# Completeness axiom/Achimedean principle and sup set.

1. Nov 19, 2012

### Max.Planck

1. The problem statement, all variables and given/known data
Let $$B=\left\{{\frac{1}{2},\frac{2}{3},\frac{3}{4},...}\right\}$$
Prove sup B = 1

2. Relevant equations
Archimedean principle:
Let a<b and a>0 $$\exists n \in{N}$$ such that an > b.

3. The attempt at a solution
Its trivial to see that 1 is an upper bound for B and B is nonempty, so B must have a finite supremum by the completeness axiom.

I want to show that 1 is the smallest upper bound. So I want to try to do a proof by contradiction:
Let M be an upper bound for B, and M<0.

I know each element in B is a/b, with natural numbers a and b and a<b. But how to continue further??

Last edited: Nov 19, 2012
2. Nov 19, 2012

### jbunniii

Well, surely you know more than that:
$$\frac{1}{2} = 1 - \frac{1}{2}$$
$$\frac{2}{3} = 1 - \frac{1}{3}$$
$$\frac{3}{4} = 1 - \frac{1}{4}$$
Does this suggest a formula for the elements of B?

3. Nov 20, 2012

### Max.Planck

Yes, each element in B is of the form:

$$1-\frac{1}{k} , k>1, k\in{N}$$

So intuitively its easy to see you can choose a k such that |1-(1-1/k)|<ε, for ε>0.

4. Nov 20, 2012

### Max.Planck

I want to prove that there exists a k, such that 1-1/k > M, when M<1.

5. Nov 20, 2012

### Dick

Pick ε=1-M>0. Then your Archimedean principle tells you there is a k such that kε>1. So ε>1/k.
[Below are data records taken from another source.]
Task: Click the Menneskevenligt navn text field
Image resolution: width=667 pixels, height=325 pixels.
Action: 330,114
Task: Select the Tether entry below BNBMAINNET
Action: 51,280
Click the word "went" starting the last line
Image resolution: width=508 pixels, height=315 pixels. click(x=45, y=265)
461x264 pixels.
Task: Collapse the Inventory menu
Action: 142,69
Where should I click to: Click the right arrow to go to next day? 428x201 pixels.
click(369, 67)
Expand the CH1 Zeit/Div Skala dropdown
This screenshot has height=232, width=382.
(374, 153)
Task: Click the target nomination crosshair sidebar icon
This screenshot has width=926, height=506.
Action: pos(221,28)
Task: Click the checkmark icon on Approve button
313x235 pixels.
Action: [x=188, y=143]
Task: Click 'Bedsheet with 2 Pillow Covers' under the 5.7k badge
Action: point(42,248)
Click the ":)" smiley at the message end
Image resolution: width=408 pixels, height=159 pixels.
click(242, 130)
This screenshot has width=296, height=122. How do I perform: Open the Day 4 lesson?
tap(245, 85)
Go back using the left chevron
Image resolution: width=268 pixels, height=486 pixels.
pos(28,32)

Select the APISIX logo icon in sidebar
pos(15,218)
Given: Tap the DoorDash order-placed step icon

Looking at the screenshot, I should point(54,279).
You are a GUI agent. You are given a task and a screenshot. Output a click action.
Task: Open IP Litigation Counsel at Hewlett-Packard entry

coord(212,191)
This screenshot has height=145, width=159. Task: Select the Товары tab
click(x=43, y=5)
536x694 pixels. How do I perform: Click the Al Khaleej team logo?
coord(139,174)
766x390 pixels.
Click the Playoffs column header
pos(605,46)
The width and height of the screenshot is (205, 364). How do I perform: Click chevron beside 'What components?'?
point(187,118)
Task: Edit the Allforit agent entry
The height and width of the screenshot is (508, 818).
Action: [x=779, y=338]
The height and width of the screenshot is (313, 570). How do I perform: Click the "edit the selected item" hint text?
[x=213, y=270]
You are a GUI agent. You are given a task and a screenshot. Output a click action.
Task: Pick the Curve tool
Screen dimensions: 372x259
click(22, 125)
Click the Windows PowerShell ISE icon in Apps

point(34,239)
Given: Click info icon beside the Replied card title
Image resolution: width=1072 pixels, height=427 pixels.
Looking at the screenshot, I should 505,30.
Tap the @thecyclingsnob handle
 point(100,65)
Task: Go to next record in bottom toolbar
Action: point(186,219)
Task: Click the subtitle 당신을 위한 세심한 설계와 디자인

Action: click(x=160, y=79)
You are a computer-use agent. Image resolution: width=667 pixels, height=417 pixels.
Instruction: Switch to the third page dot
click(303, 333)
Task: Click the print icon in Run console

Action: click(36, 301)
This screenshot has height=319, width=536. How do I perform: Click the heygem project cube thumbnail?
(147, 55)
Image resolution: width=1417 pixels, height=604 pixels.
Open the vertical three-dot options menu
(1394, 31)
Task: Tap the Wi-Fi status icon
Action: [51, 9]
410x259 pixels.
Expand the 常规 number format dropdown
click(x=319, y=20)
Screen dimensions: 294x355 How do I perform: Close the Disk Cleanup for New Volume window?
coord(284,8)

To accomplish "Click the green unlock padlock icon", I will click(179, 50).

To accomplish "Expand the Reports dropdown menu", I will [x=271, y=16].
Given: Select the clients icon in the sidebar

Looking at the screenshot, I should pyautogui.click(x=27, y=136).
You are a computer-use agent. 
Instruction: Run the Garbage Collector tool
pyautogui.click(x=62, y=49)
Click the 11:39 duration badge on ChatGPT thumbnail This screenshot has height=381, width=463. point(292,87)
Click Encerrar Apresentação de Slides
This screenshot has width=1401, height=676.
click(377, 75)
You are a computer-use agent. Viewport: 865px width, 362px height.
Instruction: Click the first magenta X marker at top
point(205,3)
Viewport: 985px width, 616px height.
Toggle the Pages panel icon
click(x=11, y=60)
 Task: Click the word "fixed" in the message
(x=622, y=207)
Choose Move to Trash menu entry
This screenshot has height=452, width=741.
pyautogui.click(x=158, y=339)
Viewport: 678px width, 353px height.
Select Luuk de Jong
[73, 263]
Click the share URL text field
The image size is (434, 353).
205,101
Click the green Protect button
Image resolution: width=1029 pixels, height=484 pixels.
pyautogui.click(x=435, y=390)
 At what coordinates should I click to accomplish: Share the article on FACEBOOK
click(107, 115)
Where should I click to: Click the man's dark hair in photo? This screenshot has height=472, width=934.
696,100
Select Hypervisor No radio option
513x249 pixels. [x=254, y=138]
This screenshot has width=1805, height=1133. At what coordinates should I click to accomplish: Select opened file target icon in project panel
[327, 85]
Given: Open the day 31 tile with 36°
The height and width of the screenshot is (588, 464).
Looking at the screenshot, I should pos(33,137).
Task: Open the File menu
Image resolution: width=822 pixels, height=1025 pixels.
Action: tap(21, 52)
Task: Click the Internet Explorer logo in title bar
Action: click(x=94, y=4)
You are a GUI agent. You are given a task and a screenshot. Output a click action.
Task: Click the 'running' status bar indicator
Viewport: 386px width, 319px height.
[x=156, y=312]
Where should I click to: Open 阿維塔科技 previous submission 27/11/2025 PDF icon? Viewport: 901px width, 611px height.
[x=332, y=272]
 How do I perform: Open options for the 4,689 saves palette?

So?

6. Nov 20, 2012

### Max.Planck

Yes thanks, I think this is correct.

So the proof will look like this.

To prove, sup B = 1

Proof:
(1) Let M be an upper bound for B and M<1.

(2) 1-M > 0 (follows from 1)

(3) Exists natural number n s.t. : n(1-M) > 1 (Archimedean principle)

(4) (1-M) > 1/n (First multiplicative propery)

(5) -M > 1/n -1 (Follows from 4)

(6) M < 1 - 1/n (Contradiction, since M is an upper bound for B and 1-1/n is in B)

(7) Conclusion: 1 must be the least upper bound, therefore sup B = 1

7. Nov 20, 2012

### Dick

That looks ok to me. Since you know 1 is an upper bound, it must be the least upper bound.